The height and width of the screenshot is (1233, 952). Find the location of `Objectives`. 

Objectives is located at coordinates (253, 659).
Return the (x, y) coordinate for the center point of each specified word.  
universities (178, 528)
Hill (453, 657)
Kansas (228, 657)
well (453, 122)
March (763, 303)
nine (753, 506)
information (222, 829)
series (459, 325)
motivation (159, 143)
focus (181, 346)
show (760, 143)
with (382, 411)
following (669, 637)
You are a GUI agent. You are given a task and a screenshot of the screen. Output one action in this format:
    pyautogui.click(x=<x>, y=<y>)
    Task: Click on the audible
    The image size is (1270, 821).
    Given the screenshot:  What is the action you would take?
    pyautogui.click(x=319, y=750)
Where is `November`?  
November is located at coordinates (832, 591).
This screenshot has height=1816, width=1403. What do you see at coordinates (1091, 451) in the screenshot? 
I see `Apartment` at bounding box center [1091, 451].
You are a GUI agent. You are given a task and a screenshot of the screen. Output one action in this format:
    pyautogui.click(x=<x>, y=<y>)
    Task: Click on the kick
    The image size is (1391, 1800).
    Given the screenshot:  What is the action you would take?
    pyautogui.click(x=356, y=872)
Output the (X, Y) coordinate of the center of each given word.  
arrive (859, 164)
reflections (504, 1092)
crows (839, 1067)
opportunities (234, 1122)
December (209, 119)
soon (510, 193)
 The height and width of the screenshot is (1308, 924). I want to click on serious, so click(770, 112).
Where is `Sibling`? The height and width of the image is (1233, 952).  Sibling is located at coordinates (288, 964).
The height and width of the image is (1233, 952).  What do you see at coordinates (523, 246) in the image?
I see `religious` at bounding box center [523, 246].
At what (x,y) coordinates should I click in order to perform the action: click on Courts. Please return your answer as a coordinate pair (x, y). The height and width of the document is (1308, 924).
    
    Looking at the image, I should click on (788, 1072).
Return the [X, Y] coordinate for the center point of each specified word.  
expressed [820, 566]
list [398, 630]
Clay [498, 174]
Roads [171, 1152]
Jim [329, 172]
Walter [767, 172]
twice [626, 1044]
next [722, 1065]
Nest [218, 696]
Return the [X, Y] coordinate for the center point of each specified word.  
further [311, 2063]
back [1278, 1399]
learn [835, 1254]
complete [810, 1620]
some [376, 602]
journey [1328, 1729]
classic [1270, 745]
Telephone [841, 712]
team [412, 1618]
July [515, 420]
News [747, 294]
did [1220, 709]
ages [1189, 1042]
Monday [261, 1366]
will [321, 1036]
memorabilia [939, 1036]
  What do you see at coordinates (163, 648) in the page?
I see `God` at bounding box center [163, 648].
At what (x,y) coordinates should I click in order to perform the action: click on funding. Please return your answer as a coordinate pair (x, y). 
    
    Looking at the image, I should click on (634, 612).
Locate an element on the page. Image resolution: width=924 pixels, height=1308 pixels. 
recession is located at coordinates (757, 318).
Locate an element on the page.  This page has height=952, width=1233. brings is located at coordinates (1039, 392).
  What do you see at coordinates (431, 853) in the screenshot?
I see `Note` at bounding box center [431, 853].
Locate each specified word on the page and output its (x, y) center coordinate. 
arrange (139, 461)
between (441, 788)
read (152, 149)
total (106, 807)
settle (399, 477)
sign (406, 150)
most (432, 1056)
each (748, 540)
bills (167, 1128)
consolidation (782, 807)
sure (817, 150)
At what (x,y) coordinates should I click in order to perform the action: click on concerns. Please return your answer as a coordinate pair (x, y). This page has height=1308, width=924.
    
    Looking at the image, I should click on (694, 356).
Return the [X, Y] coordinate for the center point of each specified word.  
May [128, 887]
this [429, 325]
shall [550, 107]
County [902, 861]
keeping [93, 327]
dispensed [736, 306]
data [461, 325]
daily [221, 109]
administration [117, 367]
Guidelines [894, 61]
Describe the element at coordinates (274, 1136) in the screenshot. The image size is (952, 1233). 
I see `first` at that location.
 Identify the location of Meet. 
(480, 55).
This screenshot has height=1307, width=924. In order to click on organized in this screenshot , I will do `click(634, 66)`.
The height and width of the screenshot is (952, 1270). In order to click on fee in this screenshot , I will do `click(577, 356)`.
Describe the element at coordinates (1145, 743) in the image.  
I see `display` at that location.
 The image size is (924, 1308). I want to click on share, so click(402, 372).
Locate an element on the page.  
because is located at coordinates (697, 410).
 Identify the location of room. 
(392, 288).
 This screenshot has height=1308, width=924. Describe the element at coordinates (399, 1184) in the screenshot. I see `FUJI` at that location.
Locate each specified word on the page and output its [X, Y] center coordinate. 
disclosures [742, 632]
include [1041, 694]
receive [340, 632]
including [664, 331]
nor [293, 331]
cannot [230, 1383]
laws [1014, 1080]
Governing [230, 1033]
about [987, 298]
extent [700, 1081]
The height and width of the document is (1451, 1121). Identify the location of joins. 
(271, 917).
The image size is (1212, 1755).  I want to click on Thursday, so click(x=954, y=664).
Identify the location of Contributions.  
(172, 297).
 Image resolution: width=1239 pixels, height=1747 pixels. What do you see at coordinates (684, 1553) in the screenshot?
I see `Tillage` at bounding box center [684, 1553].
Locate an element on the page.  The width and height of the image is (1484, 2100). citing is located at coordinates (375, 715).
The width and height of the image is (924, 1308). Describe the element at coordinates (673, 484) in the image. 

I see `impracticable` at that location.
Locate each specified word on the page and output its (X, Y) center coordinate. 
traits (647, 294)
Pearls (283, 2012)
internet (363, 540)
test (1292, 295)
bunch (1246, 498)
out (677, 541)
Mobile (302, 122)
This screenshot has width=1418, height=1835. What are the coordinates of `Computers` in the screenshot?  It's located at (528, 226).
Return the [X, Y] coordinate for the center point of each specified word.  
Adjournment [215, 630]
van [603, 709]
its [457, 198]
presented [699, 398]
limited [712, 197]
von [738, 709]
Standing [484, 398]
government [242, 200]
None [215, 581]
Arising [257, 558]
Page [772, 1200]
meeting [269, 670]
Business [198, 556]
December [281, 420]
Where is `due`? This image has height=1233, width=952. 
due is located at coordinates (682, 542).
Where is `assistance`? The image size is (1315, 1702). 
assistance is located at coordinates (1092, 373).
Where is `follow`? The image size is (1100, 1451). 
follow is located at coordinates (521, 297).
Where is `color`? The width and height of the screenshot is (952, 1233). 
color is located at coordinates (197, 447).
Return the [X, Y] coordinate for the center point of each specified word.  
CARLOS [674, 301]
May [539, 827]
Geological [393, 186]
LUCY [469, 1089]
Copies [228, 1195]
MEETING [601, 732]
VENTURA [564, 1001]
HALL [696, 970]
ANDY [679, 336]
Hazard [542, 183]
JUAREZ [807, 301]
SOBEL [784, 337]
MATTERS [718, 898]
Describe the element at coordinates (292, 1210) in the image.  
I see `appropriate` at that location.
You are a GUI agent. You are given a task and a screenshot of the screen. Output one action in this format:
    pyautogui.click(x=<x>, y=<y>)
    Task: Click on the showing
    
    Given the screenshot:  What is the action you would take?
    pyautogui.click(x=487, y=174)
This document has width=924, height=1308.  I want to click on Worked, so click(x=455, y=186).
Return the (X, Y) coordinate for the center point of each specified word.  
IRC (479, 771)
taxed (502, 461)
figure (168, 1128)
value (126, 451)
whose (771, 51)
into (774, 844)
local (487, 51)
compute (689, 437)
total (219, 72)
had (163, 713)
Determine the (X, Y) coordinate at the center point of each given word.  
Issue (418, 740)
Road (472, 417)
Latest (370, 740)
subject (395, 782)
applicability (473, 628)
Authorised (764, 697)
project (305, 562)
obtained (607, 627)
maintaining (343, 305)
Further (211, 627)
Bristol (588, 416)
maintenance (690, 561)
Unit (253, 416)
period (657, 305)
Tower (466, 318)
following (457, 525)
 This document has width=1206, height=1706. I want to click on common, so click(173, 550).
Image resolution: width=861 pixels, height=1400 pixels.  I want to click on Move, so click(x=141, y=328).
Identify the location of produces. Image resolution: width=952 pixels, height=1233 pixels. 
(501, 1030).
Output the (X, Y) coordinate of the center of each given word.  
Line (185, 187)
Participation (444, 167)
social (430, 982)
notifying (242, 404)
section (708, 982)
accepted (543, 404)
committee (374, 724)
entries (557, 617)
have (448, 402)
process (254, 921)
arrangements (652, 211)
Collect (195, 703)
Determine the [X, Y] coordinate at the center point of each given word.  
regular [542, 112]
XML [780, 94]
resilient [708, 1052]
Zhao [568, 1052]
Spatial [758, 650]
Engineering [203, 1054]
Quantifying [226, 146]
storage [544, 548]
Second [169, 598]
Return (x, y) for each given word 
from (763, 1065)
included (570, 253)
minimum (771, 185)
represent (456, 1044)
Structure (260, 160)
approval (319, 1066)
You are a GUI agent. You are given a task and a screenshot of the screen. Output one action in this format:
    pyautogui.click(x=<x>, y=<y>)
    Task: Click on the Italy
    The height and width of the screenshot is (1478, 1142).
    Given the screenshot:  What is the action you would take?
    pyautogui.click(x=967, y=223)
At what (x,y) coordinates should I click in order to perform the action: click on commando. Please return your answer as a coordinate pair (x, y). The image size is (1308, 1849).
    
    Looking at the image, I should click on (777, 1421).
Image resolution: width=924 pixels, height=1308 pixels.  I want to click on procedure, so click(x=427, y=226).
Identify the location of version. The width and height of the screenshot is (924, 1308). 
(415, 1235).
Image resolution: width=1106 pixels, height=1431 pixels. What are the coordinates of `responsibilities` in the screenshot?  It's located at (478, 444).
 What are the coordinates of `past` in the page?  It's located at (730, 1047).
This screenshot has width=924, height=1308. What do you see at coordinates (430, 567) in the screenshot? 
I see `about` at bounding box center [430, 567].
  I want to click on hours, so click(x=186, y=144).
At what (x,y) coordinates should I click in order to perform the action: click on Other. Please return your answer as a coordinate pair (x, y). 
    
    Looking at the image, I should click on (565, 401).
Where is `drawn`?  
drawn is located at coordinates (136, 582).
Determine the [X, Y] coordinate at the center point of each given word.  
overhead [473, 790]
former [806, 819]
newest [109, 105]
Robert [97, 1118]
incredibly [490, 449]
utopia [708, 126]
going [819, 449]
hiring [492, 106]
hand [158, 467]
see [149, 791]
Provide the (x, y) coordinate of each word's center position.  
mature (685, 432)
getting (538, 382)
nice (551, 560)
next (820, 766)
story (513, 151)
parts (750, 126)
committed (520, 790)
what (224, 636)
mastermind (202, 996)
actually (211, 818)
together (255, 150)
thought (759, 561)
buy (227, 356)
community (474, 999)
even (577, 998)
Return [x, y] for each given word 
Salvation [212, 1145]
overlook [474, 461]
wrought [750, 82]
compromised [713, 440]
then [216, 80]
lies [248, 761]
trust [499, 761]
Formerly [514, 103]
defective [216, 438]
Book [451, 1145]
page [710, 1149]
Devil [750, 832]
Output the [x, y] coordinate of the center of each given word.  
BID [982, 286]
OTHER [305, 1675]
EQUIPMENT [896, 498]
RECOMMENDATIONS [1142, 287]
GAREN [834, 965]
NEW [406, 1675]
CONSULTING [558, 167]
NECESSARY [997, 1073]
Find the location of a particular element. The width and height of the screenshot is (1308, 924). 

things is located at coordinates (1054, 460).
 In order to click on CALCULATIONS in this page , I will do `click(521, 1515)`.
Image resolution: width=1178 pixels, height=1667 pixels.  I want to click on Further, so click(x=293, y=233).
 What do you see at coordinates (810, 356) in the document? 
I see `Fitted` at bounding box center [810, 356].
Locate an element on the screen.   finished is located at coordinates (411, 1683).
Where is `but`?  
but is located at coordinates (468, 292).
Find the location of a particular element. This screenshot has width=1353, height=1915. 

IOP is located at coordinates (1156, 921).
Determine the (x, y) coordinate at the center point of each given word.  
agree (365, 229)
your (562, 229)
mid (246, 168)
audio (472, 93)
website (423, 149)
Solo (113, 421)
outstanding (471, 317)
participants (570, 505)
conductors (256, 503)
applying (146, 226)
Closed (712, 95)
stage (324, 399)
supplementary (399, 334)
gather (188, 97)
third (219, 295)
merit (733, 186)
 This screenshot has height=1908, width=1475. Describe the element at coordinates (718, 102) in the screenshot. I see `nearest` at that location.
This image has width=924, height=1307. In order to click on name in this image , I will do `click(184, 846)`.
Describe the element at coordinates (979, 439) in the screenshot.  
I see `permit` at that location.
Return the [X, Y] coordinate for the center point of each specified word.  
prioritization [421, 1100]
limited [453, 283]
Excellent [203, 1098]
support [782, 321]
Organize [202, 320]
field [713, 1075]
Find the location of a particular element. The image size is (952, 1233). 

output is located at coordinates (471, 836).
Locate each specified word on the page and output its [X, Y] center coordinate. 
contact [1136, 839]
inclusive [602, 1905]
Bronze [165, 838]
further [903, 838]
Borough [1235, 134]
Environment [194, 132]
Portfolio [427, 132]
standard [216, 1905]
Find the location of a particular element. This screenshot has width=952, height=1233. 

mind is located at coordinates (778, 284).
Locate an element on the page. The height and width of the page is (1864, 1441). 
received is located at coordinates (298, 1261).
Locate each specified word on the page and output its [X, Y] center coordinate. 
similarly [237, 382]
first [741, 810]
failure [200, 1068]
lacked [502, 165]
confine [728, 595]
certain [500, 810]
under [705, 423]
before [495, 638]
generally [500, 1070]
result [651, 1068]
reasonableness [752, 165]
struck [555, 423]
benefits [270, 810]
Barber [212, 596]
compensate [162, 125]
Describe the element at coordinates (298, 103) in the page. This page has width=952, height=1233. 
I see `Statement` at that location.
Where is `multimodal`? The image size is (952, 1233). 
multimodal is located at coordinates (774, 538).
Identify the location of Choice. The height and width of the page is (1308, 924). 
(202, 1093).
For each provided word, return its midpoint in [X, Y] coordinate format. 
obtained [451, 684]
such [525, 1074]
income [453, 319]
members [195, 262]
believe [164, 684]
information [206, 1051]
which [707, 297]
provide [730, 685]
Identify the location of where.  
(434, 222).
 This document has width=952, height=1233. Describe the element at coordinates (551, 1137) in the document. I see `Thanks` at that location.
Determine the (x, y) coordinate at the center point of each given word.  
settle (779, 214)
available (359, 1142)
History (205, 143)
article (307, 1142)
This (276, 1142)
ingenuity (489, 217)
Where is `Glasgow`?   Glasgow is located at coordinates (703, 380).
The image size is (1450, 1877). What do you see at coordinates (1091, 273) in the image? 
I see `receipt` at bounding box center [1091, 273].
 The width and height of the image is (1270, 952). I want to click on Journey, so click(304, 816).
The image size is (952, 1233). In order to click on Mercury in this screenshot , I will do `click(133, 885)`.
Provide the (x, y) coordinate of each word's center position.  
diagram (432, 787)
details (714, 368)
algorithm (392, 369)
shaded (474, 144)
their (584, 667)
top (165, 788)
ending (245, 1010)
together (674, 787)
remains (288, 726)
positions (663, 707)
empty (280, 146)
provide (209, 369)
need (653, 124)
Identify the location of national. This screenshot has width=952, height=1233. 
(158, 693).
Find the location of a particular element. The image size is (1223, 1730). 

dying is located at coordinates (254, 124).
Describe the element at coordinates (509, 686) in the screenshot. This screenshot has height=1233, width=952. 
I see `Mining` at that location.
■ ■ ■ ■
▶ [Goal of the exercise]:
Transcribe the records above without changes, from the line with "page [710, 1149]" up to and including the line with "things is located at coordinates (1054, 460).".

▶ [Task result]:
page [710, 1149]
Devil [750, 832]
Output the [x, y] coordinate of the center of each given word.  
BID [982, 286]
OTHER [305, 1675]
EQUIPMENT [896, 498]
RECOMMENDATIONS [1142, 287]
GAREN [834, 965]
NEW [406, 1675]
CONSULTING [558, 167]
NECESSARY [997, 1073]
Find the location of a particular element. The width and height of the screenshot is (1308, 924). 

things is located at coordinates (1054, 460).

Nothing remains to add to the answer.